Work instruction
The answer is the full set of records below, transcribed exactly.
[Opening Records to process section]
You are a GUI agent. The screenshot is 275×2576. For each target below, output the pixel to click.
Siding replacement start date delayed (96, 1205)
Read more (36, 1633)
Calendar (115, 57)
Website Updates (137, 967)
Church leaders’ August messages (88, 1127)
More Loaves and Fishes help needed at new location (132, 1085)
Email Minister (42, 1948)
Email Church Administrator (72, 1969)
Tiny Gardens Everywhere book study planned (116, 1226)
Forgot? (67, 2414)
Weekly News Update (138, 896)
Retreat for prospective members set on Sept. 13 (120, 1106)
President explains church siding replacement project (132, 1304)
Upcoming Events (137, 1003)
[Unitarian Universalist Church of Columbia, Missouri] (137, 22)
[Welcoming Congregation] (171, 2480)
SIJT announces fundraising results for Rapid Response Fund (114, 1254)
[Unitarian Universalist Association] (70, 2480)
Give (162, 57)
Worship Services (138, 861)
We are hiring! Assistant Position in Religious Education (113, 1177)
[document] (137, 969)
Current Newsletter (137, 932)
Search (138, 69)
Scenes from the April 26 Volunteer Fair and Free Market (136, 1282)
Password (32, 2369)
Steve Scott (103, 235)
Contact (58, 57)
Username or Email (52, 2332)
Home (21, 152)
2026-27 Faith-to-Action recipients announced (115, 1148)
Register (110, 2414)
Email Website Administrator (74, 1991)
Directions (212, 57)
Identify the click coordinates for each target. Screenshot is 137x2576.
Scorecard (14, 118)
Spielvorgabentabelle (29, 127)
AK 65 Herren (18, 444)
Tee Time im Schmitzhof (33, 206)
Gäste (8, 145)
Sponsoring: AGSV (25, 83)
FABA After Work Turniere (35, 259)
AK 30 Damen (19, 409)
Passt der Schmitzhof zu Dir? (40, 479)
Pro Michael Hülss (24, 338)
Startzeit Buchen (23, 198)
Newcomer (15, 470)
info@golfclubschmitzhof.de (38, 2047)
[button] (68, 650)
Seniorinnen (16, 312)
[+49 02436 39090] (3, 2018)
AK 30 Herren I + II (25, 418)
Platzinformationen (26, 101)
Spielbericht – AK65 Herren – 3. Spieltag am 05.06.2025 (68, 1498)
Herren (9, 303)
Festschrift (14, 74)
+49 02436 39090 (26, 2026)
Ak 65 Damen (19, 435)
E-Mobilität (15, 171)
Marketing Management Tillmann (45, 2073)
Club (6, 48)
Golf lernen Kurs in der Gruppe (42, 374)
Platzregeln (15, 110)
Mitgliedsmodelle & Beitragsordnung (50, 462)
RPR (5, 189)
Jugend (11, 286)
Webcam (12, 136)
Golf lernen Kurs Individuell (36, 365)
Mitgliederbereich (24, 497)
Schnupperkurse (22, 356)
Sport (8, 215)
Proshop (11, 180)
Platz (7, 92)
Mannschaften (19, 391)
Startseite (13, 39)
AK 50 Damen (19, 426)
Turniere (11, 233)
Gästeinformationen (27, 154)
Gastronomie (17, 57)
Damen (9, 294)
[Closing Records to process section]
Response to this exercise
You are a GUI agent. The screenshot is 275×2576. For each target below, output the pixel to click.
Siding replacement start date delayed (96, 1205)
Read more (36, 1633)
Calendar (115, 57)
Website Updates (137, 967)
Church leaders’ August messages (88, 1127)
More Loaves and Fishes help needed at new location (132, 1085)
Email Minister (42, 1948)
Email Church Administrator (72, 1969)
Tiny Gardens Everywhere book study planned (116, 1226)
Forgot? (67, 2414)
Weekly News Update (138, 896)
Retreat for prospective members set on Sept. 13 (120, 1106)
President explains church siding replacement project (132, 1304)
Upcoming Events (137, 1003)
[Unitarian Universalist Church of Columbia, Missouri] (137, 22)
[Welcoming Congregation] (171, 2480)
SIJT announces fundraising results for Rapid Response Fund (114, 1254)
[Unitarian Universalist Association] (70, 2480)
Give (162, 57)
Worship Services (138, 861)
We are hiring! Assistant Position in Religious Education (113, 1177)
[document] (137, 969)
Current Newsletter (137, 932)
Search (138, 69)
Scenes from the April 26 Volunteer Fair and Free Market (136, 1282)
Password (32, 2369)
Steve Scott (103, 235)
Contact (58, 57)
Username or Email (52, 2332)
Home (21, 152)
2026-27 Faith-to-Action recipients announced (115, 1148)
Register (110, 2414)
Email Website Administrator (74, 1991)
Directions (212, 57)
Identify the click coordinates for each target. Screenshot is 137x2576.
Scorecard (14, 118)
Spielvorgabentabelle (29, 127)
AK 65 Herren (18, 444)
Tee Time im Schmitzhof (33, 206)
Gäste (8, 145)
Sponsoring: AGSV (25, 83)
FABA After Work Turniere (35, 259)
AK 30 Damen (19, 409)
Passt der Schmitzhof zu Dir? (40, 479)
Pro Michael Hülss (24, 338)
Startzeit Buchen (23, 198)
Newcomer (15, 470)
info@golfclubschmitzhof.de (38, 2047)
[button] (68, 650)
Seniorinnen (16, 312)
[+49 02436 39090] (3, 2018)
AK 30 Herren I + II (25, 418)
Platzinformationen (26, 101)
Spielbericht – AK65 Herren – 3. Spieltag am 05.06.2025 (68, 1498)
Herren (9, 303)
Festschrift (14, 74)
+49 02436 39090 (26, 2026)
Ak 65 Damen (19, 435)
E-Mobilität (15, 171)
Marketing Management Tillmann (45, 2073)
Club (6, 48)
Golf lernen Kurs in der Gruppe (42, 374)
Platzregeln (15, 110)
Mitgliedsmodelle & Beitragsordnung (50, 462)
RPR (5, 189)
Jugend (11, 286)
Webcam (12, 136)
Golf lernen Kurs Individuell (36, 365)
Mitgliederbereich (24, 497)
Schnupperkurse (22, 356)
Sport (8, 215)
Proshop (11, 180)
Platz (7, 92)
Mannschaften (19, 391)
Startseite (13, 39)
AK 50 Damen (19, 426)
Turniere (11, 233)
Gästeinformationen (27, 154)
Gastronomie (17, 57)
Damen (9, 294)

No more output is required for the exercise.